→ **Direction**
In the data, from the line with "At what coordinates should I click to accomplish: Star" up to and including the line with "pos(715,735)", switch "Expand" to "Unfold" and leave everything else unchanged. Return only those lines.
______
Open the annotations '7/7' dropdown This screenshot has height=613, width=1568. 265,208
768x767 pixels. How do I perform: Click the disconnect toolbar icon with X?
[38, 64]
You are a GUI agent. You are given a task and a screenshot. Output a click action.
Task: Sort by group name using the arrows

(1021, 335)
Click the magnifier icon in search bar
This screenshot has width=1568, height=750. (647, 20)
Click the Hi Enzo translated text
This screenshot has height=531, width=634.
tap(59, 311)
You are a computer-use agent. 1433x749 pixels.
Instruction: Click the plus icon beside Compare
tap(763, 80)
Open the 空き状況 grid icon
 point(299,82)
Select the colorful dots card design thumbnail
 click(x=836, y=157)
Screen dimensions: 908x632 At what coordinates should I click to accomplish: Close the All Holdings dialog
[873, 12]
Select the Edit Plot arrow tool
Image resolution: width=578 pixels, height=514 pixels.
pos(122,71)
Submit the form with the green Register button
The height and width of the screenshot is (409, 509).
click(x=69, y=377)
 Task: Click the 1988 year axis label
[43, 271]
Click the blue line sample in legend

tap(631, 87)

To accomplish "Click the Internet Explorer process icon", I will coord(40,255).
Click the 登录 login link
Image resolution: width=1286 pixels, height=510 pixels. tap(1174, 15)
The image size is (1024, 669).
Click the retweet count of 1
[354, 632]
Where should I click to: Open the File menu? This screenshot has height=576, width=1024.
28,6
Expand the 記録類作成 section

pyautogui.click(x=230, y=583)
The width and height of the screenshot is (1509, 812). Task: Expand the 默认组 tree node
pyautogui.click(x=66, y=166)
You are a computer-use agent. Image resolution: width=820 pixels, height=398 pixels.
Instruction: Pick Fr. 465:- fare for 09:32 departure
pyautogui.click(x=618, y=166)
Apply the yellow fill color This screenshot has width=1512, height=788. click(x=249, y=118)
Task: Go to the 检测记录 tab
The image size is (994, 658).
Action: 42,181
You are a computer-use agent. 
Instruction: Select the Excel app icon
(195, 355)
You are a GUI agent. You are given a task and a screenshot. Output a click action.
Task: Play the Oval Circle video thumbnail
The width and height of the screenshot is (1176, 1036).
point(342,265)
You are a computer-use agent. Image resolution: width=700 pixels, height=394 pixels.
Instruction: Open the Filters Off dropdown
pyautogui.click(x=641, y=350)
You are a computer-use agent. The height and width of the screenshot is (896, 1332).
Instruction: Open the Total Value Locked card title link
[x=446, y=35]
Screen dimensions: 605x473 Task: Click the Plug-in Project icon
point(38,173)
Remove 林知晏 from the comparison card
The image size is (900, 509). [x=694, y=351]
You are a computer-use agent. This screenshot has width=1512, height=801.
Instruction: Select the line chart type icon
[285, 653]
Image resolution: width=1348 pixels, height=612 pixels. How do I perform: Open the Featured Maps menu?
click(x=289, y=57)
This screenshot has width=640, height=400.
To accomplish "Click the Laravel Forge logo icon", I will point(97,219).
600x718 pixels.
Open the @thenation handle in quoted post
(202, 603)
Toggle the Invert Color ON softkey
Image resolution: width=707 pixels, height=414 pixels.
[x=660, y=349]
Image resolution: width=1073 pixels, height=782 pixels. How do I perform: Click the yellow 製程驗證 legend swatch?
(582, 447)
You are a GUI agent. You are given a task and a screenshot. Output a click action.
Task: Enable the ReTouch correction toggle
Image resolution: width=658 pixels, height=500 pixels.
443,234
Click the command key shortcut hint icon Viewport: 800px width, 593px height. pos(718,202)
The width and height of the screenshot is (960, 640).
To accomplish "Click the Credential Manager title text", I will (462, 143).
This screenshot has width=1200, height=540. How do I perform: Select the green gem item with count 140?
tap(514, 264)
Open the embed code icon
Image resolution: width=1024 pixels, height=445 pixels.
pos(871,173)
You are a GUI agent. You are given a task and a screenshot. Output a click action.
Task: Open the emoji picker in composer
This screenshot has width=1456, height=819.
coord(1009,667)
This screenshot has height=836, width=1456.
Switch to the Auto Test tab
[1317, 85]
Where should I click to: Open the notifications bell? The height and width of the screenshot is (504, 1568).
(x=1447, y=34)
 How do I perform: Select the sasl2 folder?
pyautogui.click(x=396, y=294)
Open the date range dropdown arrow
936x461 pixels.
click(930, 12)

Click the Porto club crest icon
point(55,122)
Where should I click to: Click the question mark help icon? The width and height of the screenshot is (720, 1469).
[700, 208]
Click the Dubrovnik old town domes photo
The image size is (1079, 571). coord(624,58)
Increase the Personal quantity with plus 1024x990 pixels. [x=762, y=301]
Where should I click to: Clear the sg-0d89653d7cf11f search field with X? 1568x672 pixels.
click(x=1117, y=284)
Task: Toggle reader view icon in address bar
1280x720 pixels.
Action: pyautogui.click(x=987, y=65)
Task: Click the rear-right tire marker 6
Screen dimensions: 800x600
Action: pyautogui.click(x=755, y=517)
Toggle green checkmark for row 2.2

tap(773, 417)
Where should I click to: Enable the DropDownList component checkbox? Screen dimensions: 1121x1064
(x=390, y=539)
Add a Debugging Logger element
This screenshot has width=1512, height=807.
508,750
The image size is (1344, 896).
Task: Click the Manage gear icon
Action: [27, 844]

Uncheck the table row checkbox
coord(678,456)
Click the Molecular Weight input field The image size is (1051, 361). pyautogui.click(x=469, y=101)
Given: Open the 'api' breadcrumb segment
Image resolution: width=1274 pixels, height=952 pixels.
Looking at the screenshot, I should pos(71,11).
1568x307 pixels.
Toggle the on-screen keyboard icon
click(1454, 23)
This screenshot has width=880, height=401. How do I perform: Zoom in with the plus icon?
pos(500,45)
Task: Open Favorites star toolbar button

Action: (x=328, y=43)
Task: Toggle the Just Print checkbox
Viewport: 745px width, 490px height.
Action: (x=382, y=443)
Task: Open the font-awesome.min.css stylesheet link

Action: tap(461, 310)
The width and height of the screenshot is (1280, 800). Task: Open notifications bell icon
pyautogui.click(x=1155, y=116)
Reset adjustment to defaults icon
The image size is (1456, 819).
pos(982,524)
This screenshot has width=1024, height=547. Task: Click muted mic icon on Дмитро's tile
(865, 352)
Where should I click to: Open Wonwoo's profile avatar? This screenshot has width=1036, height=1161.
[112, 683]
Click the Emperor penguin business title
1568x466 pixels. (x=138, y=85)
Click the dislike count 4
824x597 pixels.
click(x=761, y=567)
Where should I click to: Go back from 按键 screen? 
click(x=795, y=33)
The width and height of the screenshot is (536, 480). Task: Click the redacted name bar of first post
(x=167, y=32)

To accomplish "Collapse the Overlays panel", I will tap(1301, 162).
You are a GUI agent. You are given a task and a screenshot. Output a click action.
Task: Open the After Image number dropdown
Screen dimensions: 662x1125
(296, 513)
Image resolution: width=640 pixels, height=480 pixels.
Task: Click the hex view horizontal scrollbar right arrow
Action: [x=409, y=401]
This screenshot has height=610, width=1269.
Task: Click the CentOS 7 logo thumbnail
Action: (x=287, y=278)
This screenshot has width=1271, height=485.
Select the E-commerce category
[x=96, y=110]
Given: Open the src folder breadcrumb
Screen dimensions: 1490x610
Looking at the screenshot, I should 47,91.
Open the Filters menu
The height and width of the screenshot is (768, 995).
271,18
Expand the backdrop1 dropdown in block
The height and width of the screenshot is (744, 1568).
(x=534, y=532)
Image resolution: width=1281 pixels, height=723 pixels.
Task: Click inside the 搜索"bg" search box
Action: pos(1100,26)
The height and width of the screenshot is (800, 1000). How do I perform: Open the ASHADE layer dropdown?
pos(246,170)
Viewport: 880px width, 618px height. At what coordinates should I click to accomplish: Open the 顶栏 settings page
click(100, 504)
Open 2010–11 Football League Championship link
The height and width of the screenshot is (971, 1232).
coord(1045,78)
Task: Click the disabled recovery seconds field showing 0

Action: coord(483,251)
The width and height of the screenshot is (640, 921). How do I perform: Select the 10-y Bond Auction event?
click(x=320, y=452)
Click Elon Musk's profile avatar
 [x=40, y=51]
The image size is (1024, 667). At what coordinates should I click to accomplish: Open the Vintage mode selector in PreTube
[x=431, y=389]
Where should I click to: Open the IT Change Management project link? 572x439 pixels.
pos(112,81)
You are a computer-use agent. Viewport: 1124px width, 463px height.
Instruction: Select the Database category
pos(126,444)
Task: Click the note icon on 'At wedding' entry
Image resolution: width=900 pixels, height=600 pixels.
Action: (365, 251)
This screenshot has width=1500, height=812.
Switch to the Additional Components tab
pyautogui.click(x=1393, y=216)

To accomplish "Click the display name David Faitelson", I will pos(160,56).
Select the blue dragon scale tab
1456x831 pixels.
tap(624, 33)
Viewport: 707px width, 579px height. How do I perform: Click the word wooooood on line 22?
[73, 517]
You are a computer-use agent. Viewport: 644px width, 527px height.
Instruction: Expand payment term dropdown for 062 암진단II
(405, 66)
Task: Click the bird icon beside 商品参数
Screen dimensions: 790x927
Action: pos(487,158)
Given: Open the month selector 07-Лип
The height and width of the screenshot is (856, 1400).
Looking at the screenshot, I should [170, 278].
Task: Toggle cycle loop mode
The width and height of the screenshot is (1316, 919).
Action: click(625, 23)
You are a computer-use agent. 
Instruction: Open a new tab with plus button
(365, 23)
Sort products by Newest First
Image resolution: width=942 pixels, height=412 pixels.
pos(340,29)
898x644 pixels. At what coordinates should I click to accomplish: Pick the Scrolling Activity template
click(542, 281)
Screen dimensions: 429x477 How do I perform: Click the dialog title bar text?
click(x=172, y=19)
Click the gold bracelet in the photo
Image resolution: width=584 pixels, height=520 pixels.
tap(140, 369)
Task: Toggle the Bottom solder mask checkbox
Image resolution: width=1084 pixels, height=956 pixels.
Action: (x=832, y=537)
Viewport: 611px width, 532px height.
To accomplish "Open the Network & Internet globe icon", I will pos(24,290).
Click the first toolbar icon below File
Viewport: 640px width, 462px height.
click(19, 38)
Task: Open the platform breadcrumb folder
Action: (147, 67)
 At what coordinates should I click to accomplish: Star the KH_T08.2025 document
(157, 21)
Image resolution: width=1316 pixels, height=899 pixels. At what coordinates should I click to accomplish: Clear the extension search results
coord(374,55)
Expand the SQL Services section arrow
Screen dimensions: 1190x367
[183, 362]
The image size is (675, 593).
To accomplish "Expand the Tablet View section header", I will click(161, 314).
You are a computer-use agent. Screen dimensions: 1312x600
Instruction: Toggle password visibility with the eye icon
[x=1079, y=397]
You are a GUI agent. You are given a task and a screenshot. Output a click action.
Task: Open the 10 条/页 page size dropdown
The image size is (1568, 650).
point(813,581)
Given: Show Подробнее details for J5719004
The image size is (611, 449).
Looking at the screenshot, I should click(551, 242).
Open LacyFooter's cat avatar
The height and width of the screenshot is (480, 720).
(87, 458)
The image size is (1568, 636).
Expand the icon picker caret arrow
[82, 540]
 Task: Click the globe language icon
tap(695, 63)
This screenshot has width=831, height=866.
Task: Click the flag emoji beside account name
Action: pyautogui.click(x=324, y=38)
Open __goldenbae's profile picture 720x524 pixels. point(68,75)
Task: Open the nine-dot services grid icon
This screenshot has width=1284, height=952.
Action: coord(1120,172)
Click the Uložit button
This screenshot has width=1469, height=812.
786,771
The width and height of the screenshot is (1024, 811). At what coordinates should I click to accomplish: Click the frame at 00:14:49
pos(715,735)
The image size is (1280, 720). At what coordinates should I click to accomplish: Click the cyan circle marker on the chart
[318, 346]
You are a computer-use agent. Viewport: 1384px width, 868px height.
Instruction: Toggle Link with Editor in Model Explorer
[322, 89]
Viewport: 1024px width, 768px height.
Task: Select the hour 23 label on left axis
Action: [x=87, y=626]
______
→ **Task result**
 At what coordinates should I click to accomplish: Star the KH_T08.2025 document
(157, 21)
Image resolution: width=1316 pixels, height=899 pixels. At what coordinates should I click to accomplish: Clear the extension search results
coord(374,55)
Unfold the SQL Services section arrow
Screen dimensions: 1190x367
[183, 362]
The image size is (675, 593).
To accomplish "Unfold the Tablet View section header", I will click(161, 314).
You are a computer-use agent. Screen dimensions: 1312x600
Instruction: Toggle password visibility with the eye icon
[x=1079, y=397]
You are a GUI agent. You are given a task and a screenshot. Output a click action.
Task: Open the 10 条/页 page size dropdown
The image size is (1568, 650).
point(813,581)
Given: Show Подробнее details for J5719004
The image size is (611, 449).
Looking at the screenshot, I should click(551, 242).
Open LacyFooter's cat avatar
The height and width of the screenshot is (480, 720).
(87, 458)
The image size is (1568, 636).
Unfold the icon picker caret arrow
[82, 540]
 Task: Click the globe language icon
tap(695, 63)
This screenshot has width=831, height=866.
Task: Click the flag emoji beside account name
Action: pyautogui.click(x=324, y=38)
Open __goldenbae's profile picture 720x524 pixels. point(68,75)
Task: Open the nine-dot services grid icon
This screenshot has width=1284, height=952.
Action: coord(1120,172)
Click the Uložit button
This screenshot has width=1469, height=812.
786,771
The width and height of the screenshot is (1024, 811). At what coordinates should I click to accomplish: Click the frame at 00:14:49
pos(715,735)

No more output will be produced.